“If it is comparatively easy for the Saudis to lash out at Canada, a relatively small trading partner, they might be given more pause if criticism came from countries on which they are more reliant – not least the United States, which under Donald Trump has fostered a relationship cozier than ever,” the Canadian daily The Globe and Mail wrote in an editorial.
The paper, like the Canadian people, isn’t angry only at Riyadh, which plans to execute Israa al-Ghomgham, a young Shi’ite woman arrested in 2015 on charges of participating in a demonstration for Shi’ite rights. It’s also angry at the deafening silence of other world leaders.
Two weeks ago, Canada boldly announced that it was “extremely concerned” about the recent arrests of human rights activists in Saudi Arabia. As a result, it suffered a resounding blow from Saudi Crown Prince Mohammed bin Salman: He ordered the Canadian ambassador to leave the country in 24 hours, imposed an economic boycott on Canada and told Saudi students in Canada to come home.
“The Canadian statement is a blatant interference in the Kingdom’s domestic affairs,” the Saudi Foreign Ministry said in a statement. “It is a major, unacceptable affront to the Kingdom’s laws and judicial process, as well as a violation of the Kingdom’s sovereignty.”
Canada has now become the loneliest country in the world.
The West’s excitement over the crown prince’s decision to let women drive; his arrests on corruption charges of several billionaires, including members of the ruling family; and his effort to enact religious reforms in the kingdom, which have included arrests of members of the morality police, all led experts on Saudi Arabia to talk about a new era under a leader whom other Arab states might see as a model. New York Times columnist Thomas Friedman, who interviewed the crown prince a year ago, went overboard in praising the young leader.

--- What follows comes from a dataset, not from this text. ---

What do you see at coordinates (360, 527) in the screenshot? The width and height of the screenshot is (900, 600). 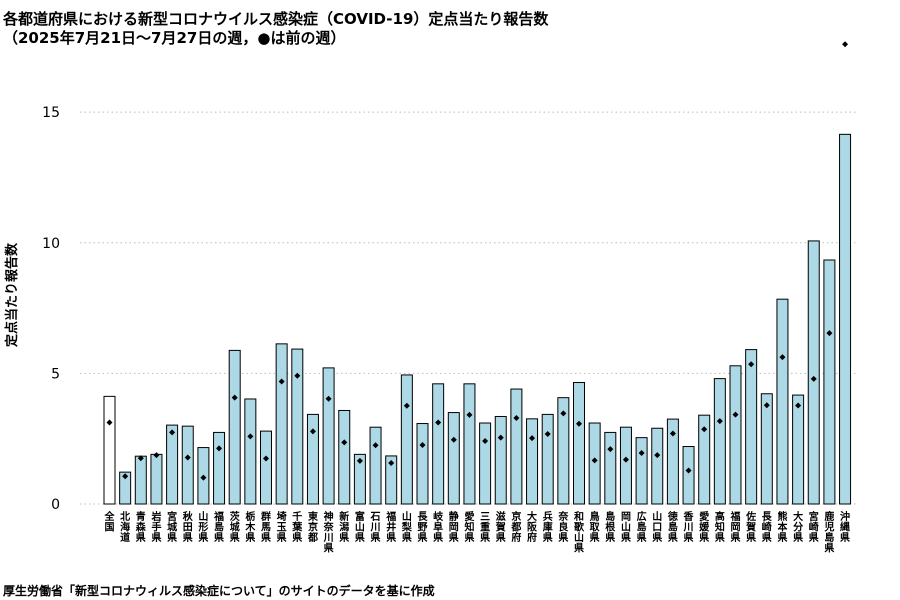 I see `x-tick-label: 富山県` at bounding box center [360, 527].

But following the recent wave of arrests, including of women who demonstrated against the law requiring women to have male guardians, it seems unlikely that Friedman would reiterate his flattering words.
In a Twitter account in which Saudi women demand the abolition of guardianship, you can view a short video showing two Saudi women garbed in black from head to toe. As the caption puts it: That’s how they want the Saudi woman. They fear she’ll seduce them and rouse their desire, because they’re like animals.
The account won a supportive comment from a man named Hassan al-Baladi, who wrote that women aren’t the only ones seeking to abolish the guardianship laws. “We’re ashamed that our female partners in the homeland are excluded and humiliated under a regime built by men obsessed with honor,” he said. “Honor means not oppressing anyone.”
People who make comments like that have become targets of persecution. Recently, the regime blocked web users from accessing the Nasawiya online radio station that broadcasts from outside Saudi Arabia because the station urged women to hold an open, critical conversation about male guardianship.
Iran is still beating Saudi Arabia in the competition over which country can do more harm to human rights, but Riyadh appears to be closing the gap. Last year, Iran executed 507 people, while Saudi Arabia executed 147.
In Saudi Arabia, executioners are government officials defined as “religious functionaries.” They require no qualifications beyond the physical ability to lop off heads or limbs (depending on the verdict). Three years ago, the government announced that it was seeking to hire eight new executioners; the announcement included instructions for how to download application forms from the web.
Executioners earn a bonus of $1,000 per head on top of their regular salary, which comes to about $400 a month. They can also hold second jobs – for instance, as jailers, who earn between $2,000 and $4,000 a month.
But unlike Iran, Saudi Arabia is considered pro-Western. Even more important, it’s a major customer for American and European defense contractors.
Last year it signed a contract to buy $110 billion in military equipment from the United States. In 2016 it bought more than 790 million pounds ($1 billion) in arms from the European Union, and this year it signed a contract to buy 48 British fighter jets at a cost of billions of dollars.
With fat contracts like these, no Western country will risk criticizing the kingdom’s human rights violations. It’s unrealistic to expect leaders who are wooing the crown prince’s money to nag him about indictments of human rights activists or pressure him to commute the death penalty imposed on Ghomgham and others like her.
The rise of a new generation of young Arab leaders starting in the late ‘90s gave many people hope similar to that inspired by the Arab Spring. But so far, these young leaders have merely become older leaders who are continuing their fathers’ legacy.
“The system” and the traditions of control are apparently stronger than the leaders. And the Saudi crown prince has yet to prove himself an exception to this rule.